こ は る び よ り 探 偵 日 記 ― 第零話 白黒メビウス〜カエリタイ探偵と青薔薇姫〜




   3

 藍花ちゃんの部屋は二階にあった。私の自宅の部屋より広い部屋に、大きなぬいぐるみやファンシーなグッズが沢山並んで、いかにも女の子の部屋だった。……圧倒される。
 椅子を勧められたがそれは断った。彼女はベッドの上にぽふっと座ると、壁に寄り掛かった私に、例の花のような笑顔を見せた。
「わたし、ずっと名探偵様に会いたかったんです。お兄ちゃんにもお母さんにもそんなの居ないよって言われたけど、やっぱり居たんですね! 会えて嬉しかったです!」
 ついさっき大好きなじいやが死んだ子供にしてはヤケに元気だな、とは初対面でも何となく感じていたが、やはりどこか違和感を覚える。探りを入れてみるとする。
「二人きりで話したいっていうのは、それだけ?」
 藍花ちゃんは急に黙り込む。しばらく待っていると、彼女は何か覚悟を決めたように顔を上げ、キリッとした表情で答えを告げた。
「あなたの推理、ひとつ間違ってます」

 ――なるほど、やはりただの子供ではなかったか。
 声のトーンも少し低くなり、どこか別人のような印象を受ける。
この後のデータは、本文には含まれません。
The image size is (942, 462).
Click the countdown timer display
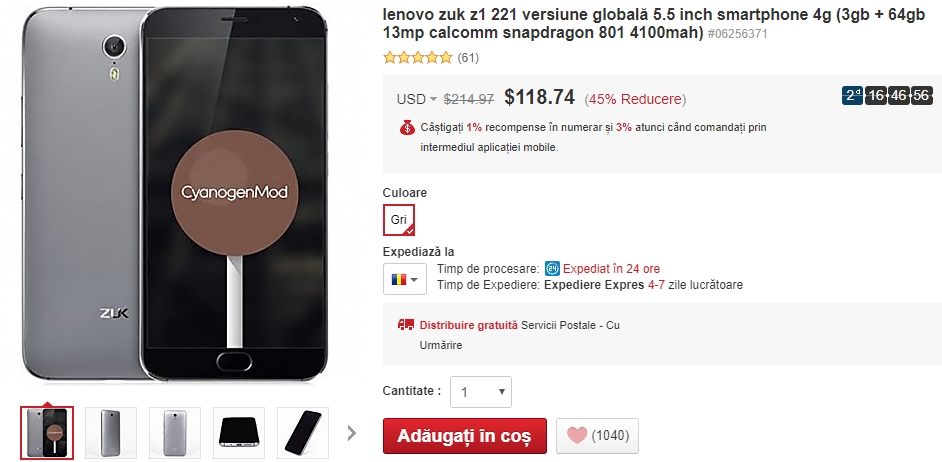[887, 96]
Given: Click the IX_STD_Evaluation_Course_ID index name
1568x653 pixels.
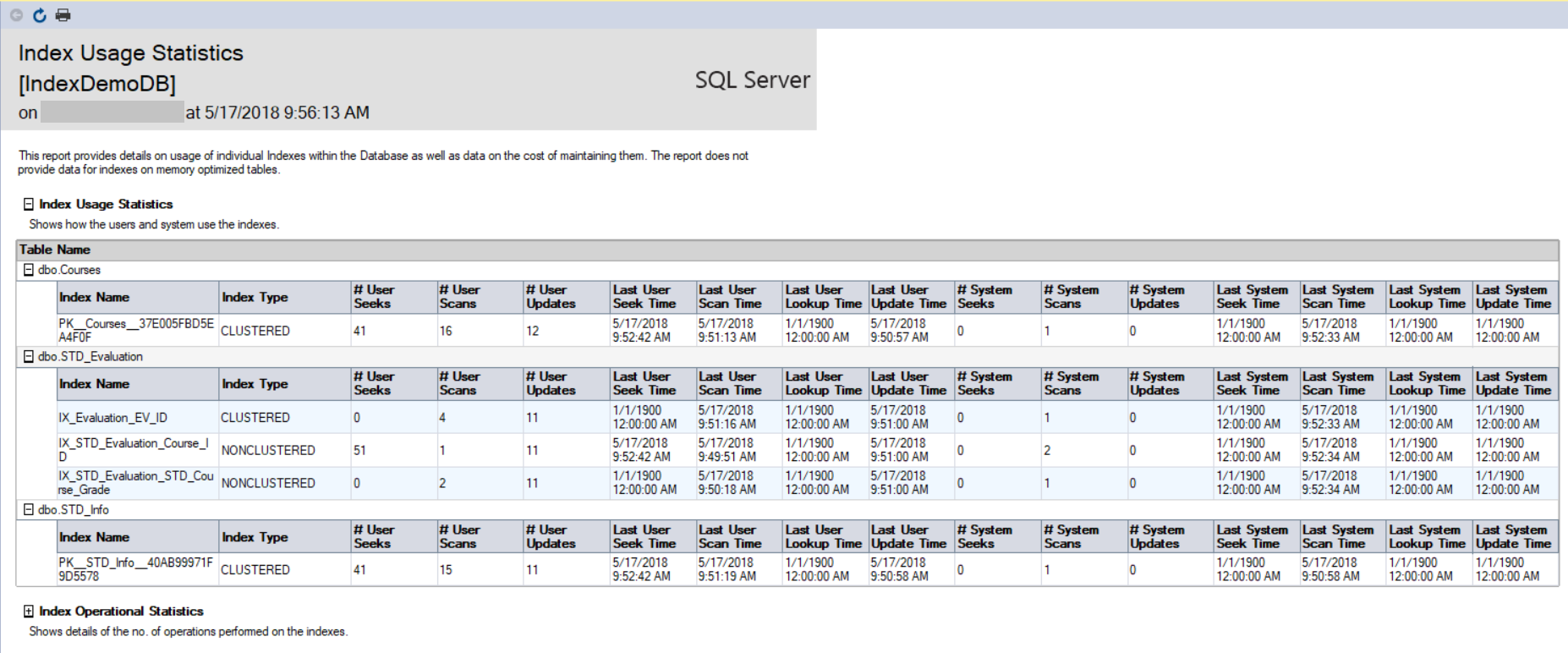Looking at the screenshot, I should pos(133,450).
二重人格というわけではないだろうが――……もしかするとこの娘も、私と同じ種類の人間なのかも、知れない。
 そこで私がつい笑いを零してしまったことで、彼女は少し気分を害したらしい。
「どうして笑うんですか? 悔しくないんですか?」
 悔しくないか、と。どうやら彼女は、私に勝った気でいるらしい。
 一つ目の質問に答えるとしよう。
「まさか君に指摘されるとは思ってなかったからだよ」
「馬鹿にしないでください」
「馬鹿にしてるわけじゃない。――それとも意味がわからない?」
 私の言った『まさか』は、君のような子供にという意味ではない。彼女なら、その意味がわからないはずがない。
 彼女は膝の上に置いた両の拳をぐっと握り締めて、上目遣いに私を見る。いや、睨みつける、か。
 しばらくそのまま膠着状態が続いた。
 一体いつになったら、私は家に帰れるのだろう――。気が遠くなりそうだ。

 ――最初に彼女と顔を合わせたときの、彼女の言葉。
 ――証拠を探すと言って駆け出した、彼女の行動。
 ――推理を披露している最中に飛び出した、彼女の質問。
 全てがある一つの事実と彼女の心情を示していたが、私はそれをあえて無視した。

 私が睨み合いに飽き始めた頃、藍花ちゃんは頬を膨らませながら、ようやく話の続きを始めてくれた。
「気付いてたなら、どうして言ってくれなかったの」
「言ってどうするの」
 言ったところで余計に話がややこしくなるだけだろうし、被害者にも藍花ちゃんにも、私にも利点は何もない。まぁ、こうして部屋に呼びつけられることはなかったかも知れないと思えば、言った方がよかったのかも知れないが――。
 しかし藍花ちゃんは理解できないと言いたげな顔をして、不満げな声を募らせた。
「だ……だって、あなたは名探偵様でしょう?」
「名探偵は嘘をついちゃいけないなんて初耳です」
「じゃあ、あなたは嘘つきなの?」
「えぇ、超嘘つきですよ」
 嘘を言うことに慣れなければ、生きてこられなかった。
 だから私は、思ってもいないことを平気で言える。

 そんな自分に腹が立つこともあった。
 正直に生きてやろうと思ったこともあった。

 でも、

「でもね」

 結局は、嘘つきが一番楽だった。

「私は人のためになる嘘しかつきません」
「――うそつき」
 そう言って藍花ちゃんは、笑った。ユーモアのわかる子だと、思った。

「そろそろ私は帰ります。もういいですか?」
 問い掛けると彼女は、最後に一つだけ言わせて欲しいと、大きく息を吸ってから話し始めた。
「名探偵様に会えて嬉しかったのは本当。ハンカチをお父さんの鞄に入れたのは、本当にじいやが可哀想だったから。ただ、――ただ、ちょっと勝負してみたかっただけなの。あなたが言わないから、もしかして勝てたんじゃないかと思っただけなの」
 一つではなかったけれど、そこにツッコむのはさすがに可哀想なので言わないでおいた。代わりに、別の答えを示しておくとする。
「はて、私は気付いてたとは一言も言ってませんよ?」
「え?」
 どっちでもいい。藍花ちゃんが好きな方を選べばいいだけのことだ。結果的には私は言わなかったのだし、事実だけ見れば彼女が勝ったことには違いない。そして彼女が隠れてしたことも、指摘しなかったことでこのまま闇に葬られる。――それでいい。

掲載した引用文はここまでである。